Supplied information:

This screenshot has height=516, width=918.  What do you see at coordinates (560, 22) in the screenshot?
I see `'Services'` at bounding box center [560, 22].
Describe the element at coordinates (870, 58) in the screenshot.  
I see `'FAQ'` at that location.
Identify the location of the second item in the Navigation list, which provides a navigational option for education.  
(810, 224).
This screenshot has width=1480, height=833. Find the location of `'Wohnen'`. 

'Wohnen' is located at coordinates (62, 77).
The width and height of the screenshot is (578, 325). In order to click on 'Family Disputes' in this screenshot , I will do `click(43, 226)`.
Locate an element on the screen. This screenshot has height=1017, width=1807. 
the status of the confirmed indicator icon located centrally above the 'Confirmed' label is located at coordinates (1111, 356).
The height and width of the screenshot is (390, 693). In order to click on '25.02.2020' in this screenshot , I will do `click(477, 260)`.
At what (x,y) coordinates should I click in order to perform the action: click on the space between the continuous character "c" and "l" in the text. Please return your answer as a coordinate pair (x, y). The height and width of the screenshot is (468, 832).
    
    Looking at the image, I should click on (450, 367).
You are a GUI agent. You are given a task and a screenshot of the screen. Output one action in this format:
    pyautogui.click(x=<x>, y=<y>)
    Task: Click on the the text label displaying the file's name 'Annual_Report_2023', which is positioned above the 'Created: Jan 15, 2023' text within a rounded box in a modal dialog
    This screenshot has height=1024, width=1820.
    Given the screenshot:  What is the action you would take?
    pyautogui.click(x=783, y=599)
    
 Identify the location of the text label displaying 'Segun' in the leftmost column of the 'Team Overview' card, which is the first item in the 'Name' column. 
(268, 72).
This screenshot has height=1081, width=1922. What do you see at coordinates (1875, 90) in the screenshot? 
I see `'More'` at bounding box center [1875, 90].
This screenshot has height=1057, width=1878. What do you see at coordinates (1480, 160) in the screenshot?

Work to complete: Change every "Identify the location of" in the material to "Give the position of", and write the material out again with nothing else altered.

Output of the exercise:
This screenshot has height=516, width=918.  What do you see at coordinates (560, 22) in the screenshot?
I see `'Services'` at bounding box center [560, 22].
Describe the element at coordinates (870, 58) in the screenshot.  
I see `'FAQ'` at that location.
Give the position of the second item in the Navigation list, which provides a navigational option for education.  
(810, 224).
This screenshot has width=1480, height=833. Find the location of `'Wohnen'`. 

'Wohnen' is located at coordinates (62, 77).
The width and height of the screenshot is (578, 325). In order to click on 'Family Disputes' in this screenshot , I will do `click(43, 226)`.
Locate an element on the screen. This screenshot has height=1017, width=1807. 
the status of the confirmed indicator icon located centrally above the 'Confirmed' label is located at coordinates (1111, 356).
The height and width of the screenshot is (390, 693). In order to click on '25.02.2020' in this screenshot , I will do `click(477, 260)`.
At what (x,y) coordinates should I click in order to perform the action: click on the space between the continuous character "c" and "l" in the text. Please return your answer as a coordinate pair (x, y). The height and width of the screenshot is (468, 832).
    
    Looking at the image, I should click on (450, 367).
You are a GUI agent. You are given a task and a screenshot of the screen. Output one action in this format:
    pyautogui.click(x=<x>, y=<y>)
    Task: Click on the the text label displaying the file's name 'Annual_Report_2023', which is positioned above the 'Created: Jan 15, 2023' text within a rounded box in a modal dialog
    This screenshot has height=1024, width=1820.
    Given the screenshot:  What is the action you would take?
    pyautogui.click(x=783, y=599)
    
 Give the position of the text label displaying 'Segun' in the leftmost column of the 'Team Overview' card, which is the first item in the 'Name' column. 
(268, 72).
This screenshot has height=1081, width=1922. What do you see at coordinates (1875, 90) in the screenshot? 
I see `'More'` at bounding box center [1875, 90].
This screenshot has height=1057, width=1878. What do you see at coordinates (1480, 160) in the screenshot?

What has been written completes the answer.